LONDON (Reuters) - Britain’s Prince William and the Duchess of Cambridge have named their newborn daughter Charlotte Elizabeth Diana, a choice that honors the baby’s late grandmother Princess Diana and her great-grandmother Queen Elizabeth.
The news, announced in a statement on Monday from the couple’s Kensington Palace residence, was eagerly awaited by royal watchers and bookmakers who had been placing bets and speculating on the subject since the baby’s birth on Saturday.
“The baby will be known as Her Royal Highness Princess Charlotte of Cambridge,” Kensington Palace tweeted.
Charlotte, Diana and Elizabeth were all among the names most favored by bookmakers for the princess, who is the fifth great-grandchild of Britain’s 89-year-old Queen Elizabeth.

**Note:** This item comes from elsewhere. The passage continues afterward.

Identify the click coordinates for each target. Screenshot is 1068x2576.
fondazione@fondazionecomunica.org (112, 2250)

Earlier on Monday, a May Day public holiday in Britain, the birth was marked with simultaneous royal gun salutes in London’s Hyde Park and at the Tower of London - 41 and 62 respectively, honoring a tradition which celebrates the birth of every prince or princess, regardless of their place in the succession.
A peal of bells also rang out from Westminster Abbey, where William and the duchess, Kate, were married in 2011.

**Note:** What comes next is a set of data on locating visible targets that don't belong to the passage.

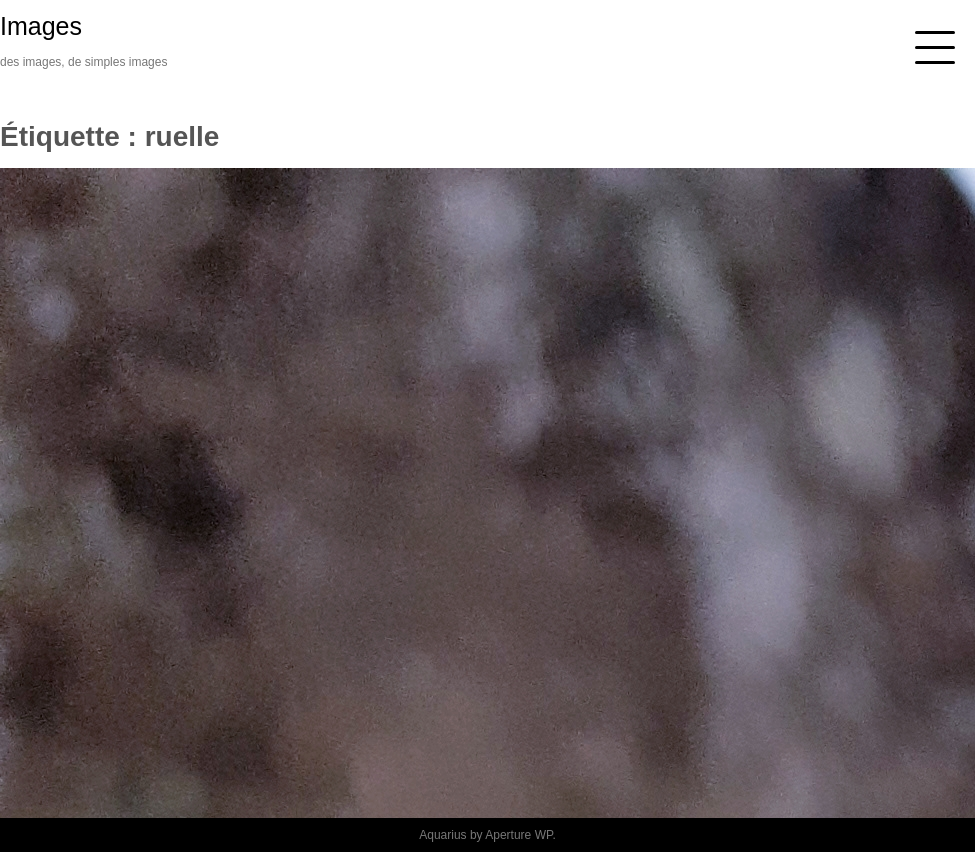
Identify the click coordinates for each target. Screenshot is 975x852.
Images (41, 26)
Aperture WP (518, 835)
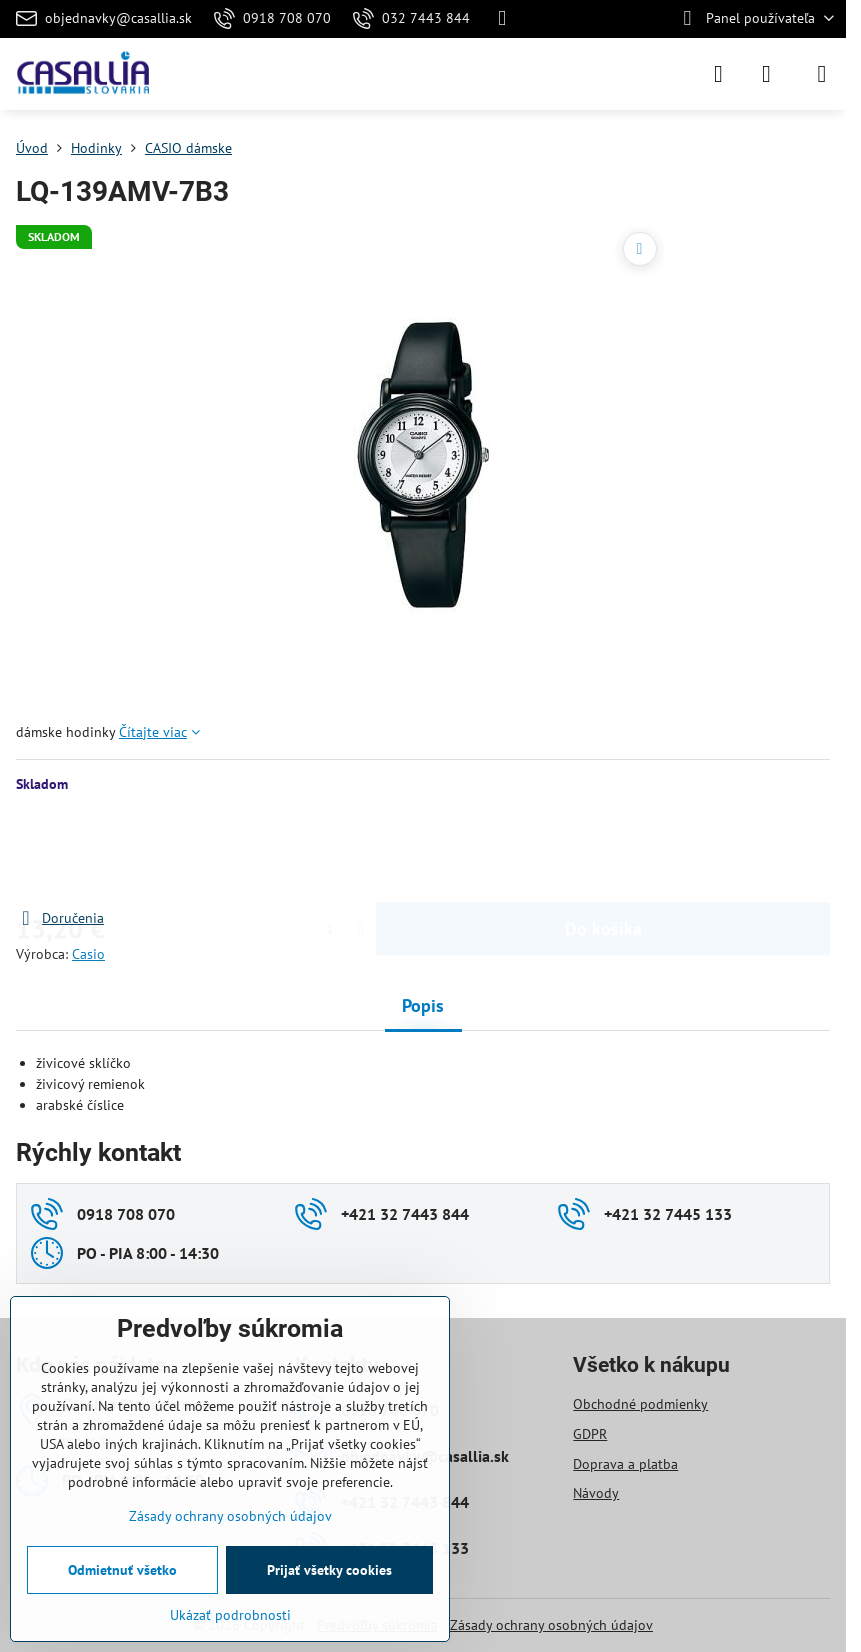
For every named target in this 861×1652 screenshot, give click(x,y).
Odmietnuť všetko (122, 1570)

Charlotte, fourth in line to the British throne behind her brother Prince George, father William and grandfather Prince Charles, was born two days ago in a London hospital.
William and Kate are expected to travel to their country residence in southern England in the next few days to present their daughter to the queen, who is spending time nearby.

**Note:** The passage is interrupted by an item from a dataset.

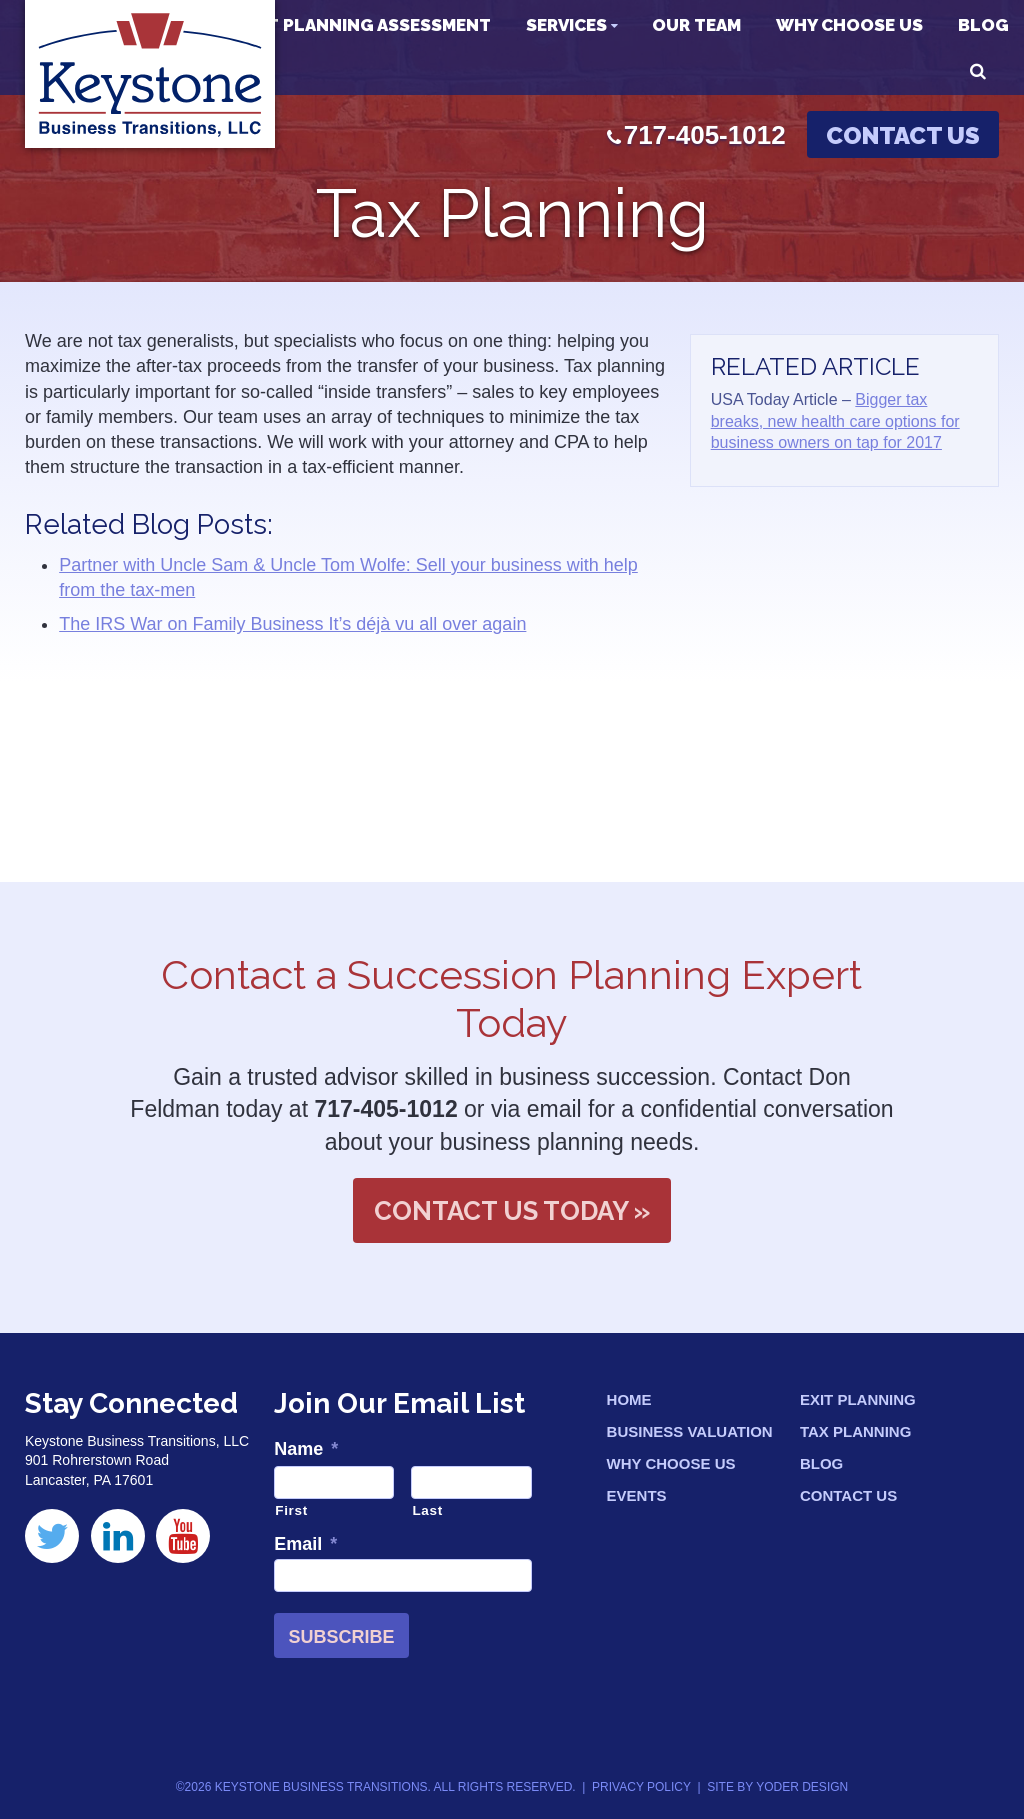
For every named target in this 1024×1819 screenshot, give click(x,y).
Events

Earl Spencer, Diana’s brother, welcomed the choice of names, saying they were “perfect”.
The birth has provided a welcome distraction for many Britons from campaigning by political parties for Thursday’s knife-edge general election.
Many newspapers have devoted reams of newsprint to the royal birth, pushing political coverage off the front pages.
Some, such as the Daily Mail, were quick to provide readers with articles on the origin of the name Charlotte.
“Fit for a princess!,” the paper’s online version said. “A long history dating back to the 17th century, and meaning ‘petite’ and ‘feminine’, why the name Charlotte is perfect for the new royal baby,” it wrote in a headline.
Others were less enthusiastic. The Independent published a list of stories it said had been edged out by the royal news.
“Away from the ... birth of the Princess of Cambridge, however, the rest of the world has continued,” it wrote.